Regular Expressions Manual

Read(27713) update time(2022-04-13)

Regular expressions, also known as regular expressions. (English: Regular Expression, often abbreviated as regex, regexp or RE in code), a concept in computer science. Regular tables are usually used to retrieve and replace text that matches a certain pattern (rule).


Regular expression is a logical formula for string operations. It uses some predefined specific characters and combinations of these specific characters to form a "rule string". This "rule string" is used to Express a filtering logic for strings.

Many programming languages ​​support string operations using regular expressions. For example, Perl has a powerful regular expression engine built into it. The concept of regular expressions was originally popularized by tool software in Unix (such as sed and grep). Regular expressions are often abbreviated as "regex", the singular includes regexp, regex, and the plural includes regexps, regexes, and regexen.

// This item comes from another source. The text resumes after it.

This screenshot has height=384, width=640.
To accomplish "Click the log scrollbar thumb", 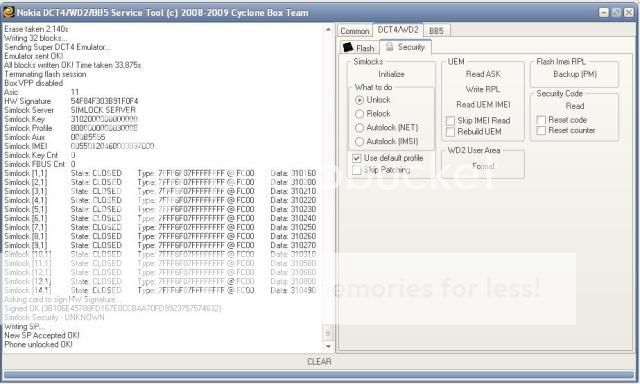I will tap(328, 333).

The first regular expression example!

Instance

<!DOCTYPE html>
<html>
<head>
<meta charset="utf-8">
<title>PHP中文网教程(php.sn)</title>
</head>
<body>

<script>
var str = "abc123def";
var patt1 = /[0-9]+/;
document.write(str.match(patt1));
</script>

</body>
</html>

Run instance »

Click the "Run instance" button to view the online instance

Tips: Our regular expression tutorial will help you learn regular expression knowledge from beginner to advanced. If you have any questions, please go to the PHP Chinese website Regular Expression Community to ask your question, and enthusiastic netizens will answer it for you.

Regular expression features

  • Very flexible, logical and functional;

  • can be quickly Achieve complex control of strings in an extremely simple way.

  • For those who are new to it, it is relatively obscure.

Since the main application object of regular expressions is text, it is used in various text editors, ranging from the famous editor EditPlus to Microsoft Word, Visual Studio, etc. Large editors can use regular expressions to process text content.

Purpose

Given a regular expression and another string, we can achieve the following purpose:

  • Whether the given string Filtering logic that conforms to regular expressions (called "matching")

  • can use regular expressions to get the specific part we want from a string.

Regular engine

Regular engines can be mainly divided into two categories:

  • One is DFA,

  • One is NFA.

Both engines have a long history (more than 20 years now), and there are many variations produced by these two engines! Therefore, the introduction of POSIX avoids the continued generation of unnecessary variants. In this way, mainstream regular engines are divided into three categories: 1. DFA, 2. traditional NFA, and 3. POSIX NFA.

DFA engines execute in a linear-time state because they do not require backtracking (and therefore they never test the same character twice). The DFA engine also ensures that the longest possible string is matched. However, because the DFA engine contains only limited state, it cannot match patterns with backreferences; and because it does not construct explicit expansions, it cannot capture subexpressions.

Traditional NFA engines run a so-called "greedy" match backtracking algorithm that tests all possible expansions of a regular expression in a specified order and accepts the first match. Because traditional NFA constructs a specific extension of a regular expression to obtain a successful match, it can capture both subexpression matches and matching backreferences. However, because traditional NFA backtracks, it can access the exact same state multiple times (if it was reached via different paths). Therefore, in the worst case, it can perform very slowly. Because traditional NFA accepts the first match it finds, it can also cause other (possibly longer) matches to go undiscovered.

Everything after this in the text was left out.